| What’s Driving your Big Data Transformation Priorities? |
What’s more important? Big Data infrastructure including cloud computing, storage, Hadoop and other data processing engines? Is it the algorithms used to automate and derive intelligence from the data? Or is it the talent of the data scientists, the visualizations that they develop, the stories that they tell, and the questions that they answer?
If you believe the technology companies marketing Big Data solutions or a large number of technology media journalists they will focus on Big Data infrastructure. Organizations that already have a strong practice in analytics and reporting are more likely to focus on improving the talent, tools, and capabilities of their data scientists. Companies that already have a strong software practice and develop algorithms for other strategic needs are more likely to pursue machine learning and other data mining algorithms.
What’s Driving your Big Data Transformation Priorities?
From my perspective, it appears that organizational strengths and dynamics are driving the priorities in Big Data capability investments. This isn’t necessarily a bad thing and probably smart for organizations by investing in their strengths. But it isn’t sufficient and at some point, a balanced set of investments and changes over a longer period of activity will likely be required.
In other words, while leveraging your organizational strengths may be an easy on ramp to Big Data insights, it probably isn’t a complete holistic approach. At some point, many organizations that truly want to become “data driven” must transform or invest in new capabilities.
So in thinking about this transformation, here are some simple questions and guidelines on where to focus efforts
- How big is your data? – The bigger the data, the more likely you will need to look at infrastructure to store, process, and manage larger data sets.
- How fast do you need results? – The more likely your business derives value in presenting results faster for direct revenue, real time decision making or competitive advantage, the more likely you will need algorithms to directly churn data to drive other systems or decisions. Examples include Hadoop and other machine learning APIs.

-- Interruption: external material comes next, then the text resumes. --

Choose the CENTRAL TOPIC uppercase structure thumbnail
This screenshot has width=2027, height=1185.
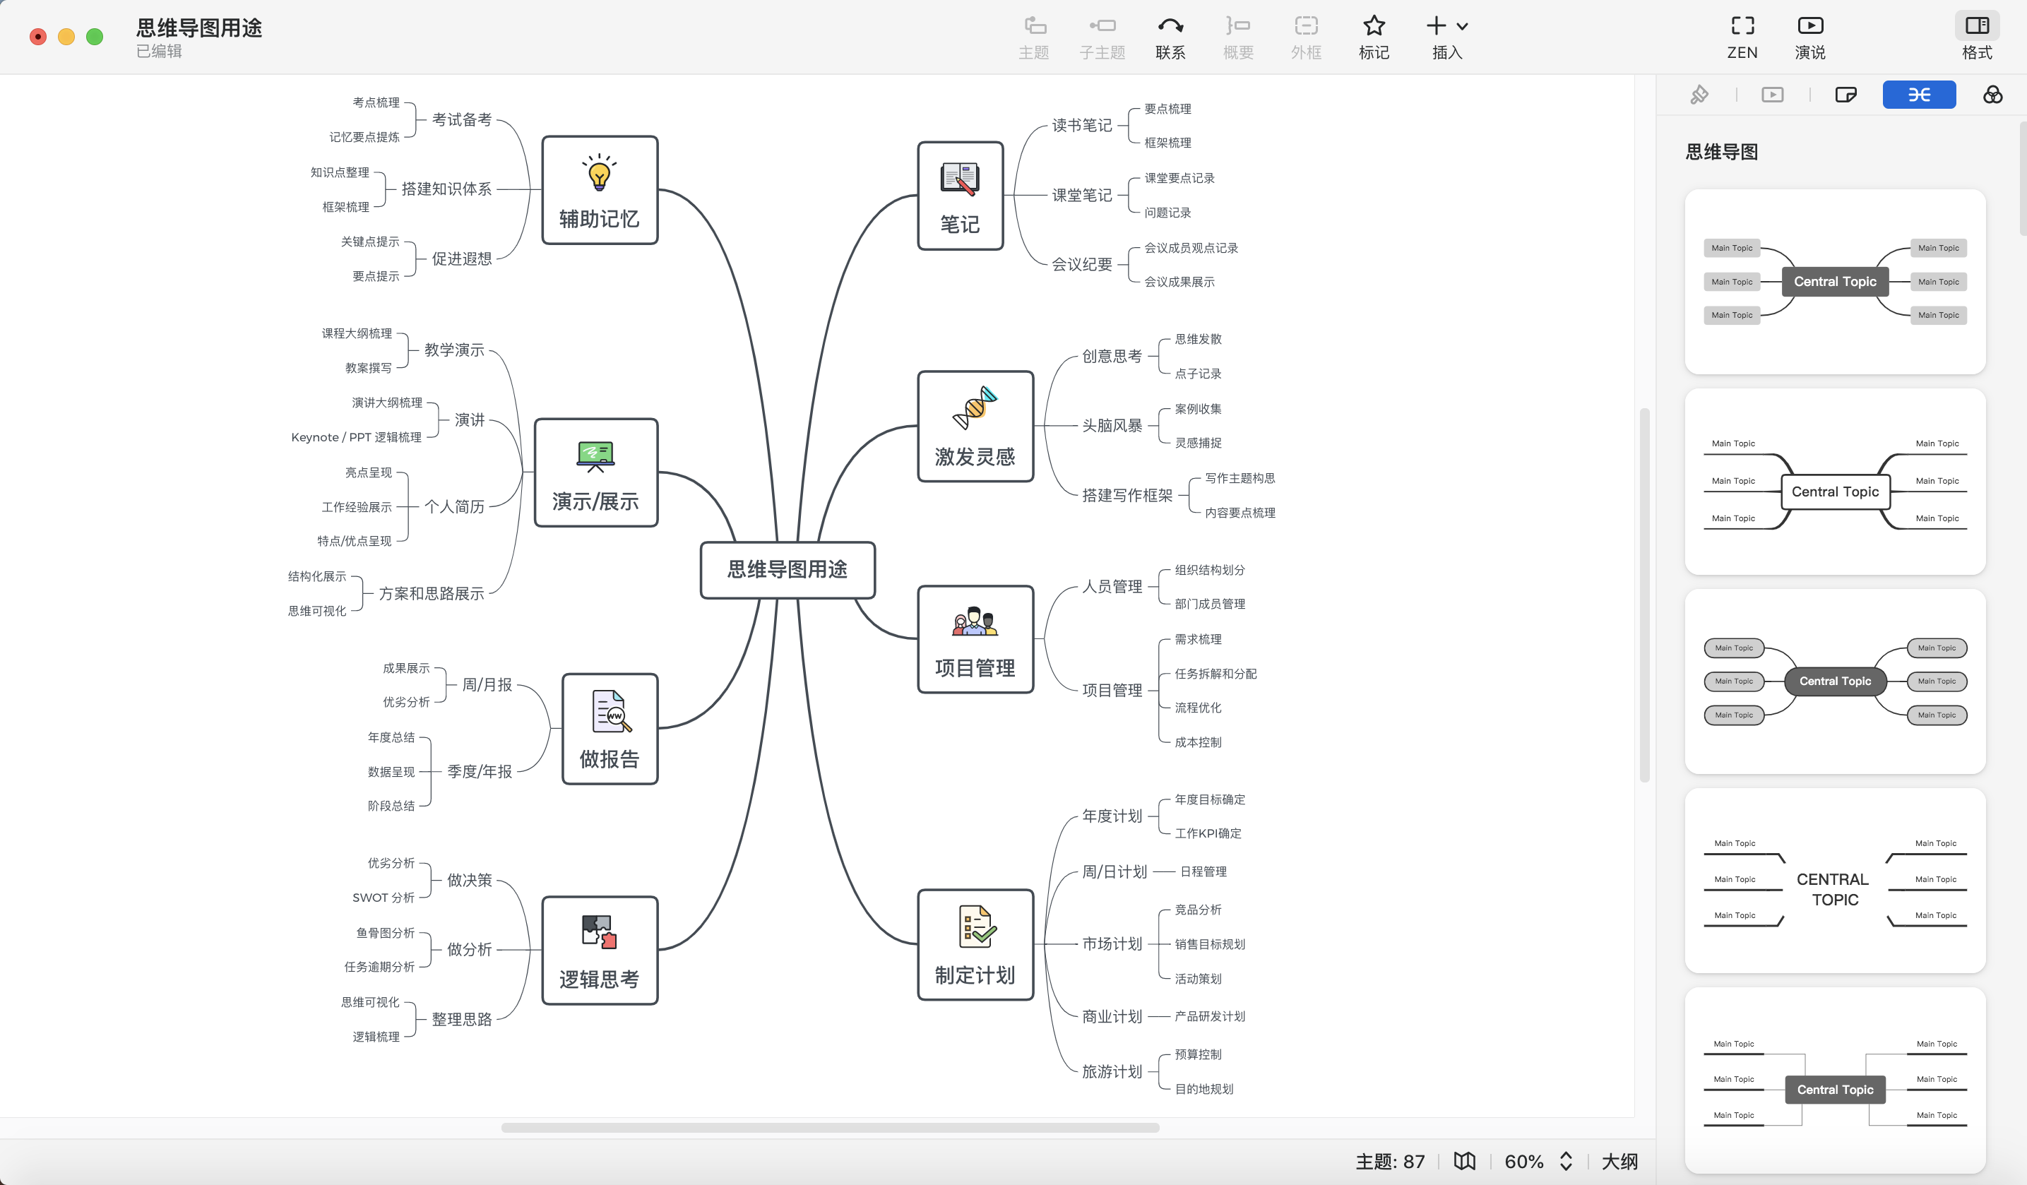[x=1835, y=880]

- How complex is your data? – Complexity comes in many forms. It may be unstructured data, data that has rich relational metadata requiring subject matter expertise, or data that’s sparse and has other quality issues. In these situations, organizations will likely look to its subject matter experts and ideally data scientists to help provide insights, but they need to work differently. Data scientists are not glorified spreadsheet jockeys and produce different results than statisticians or BI analysts.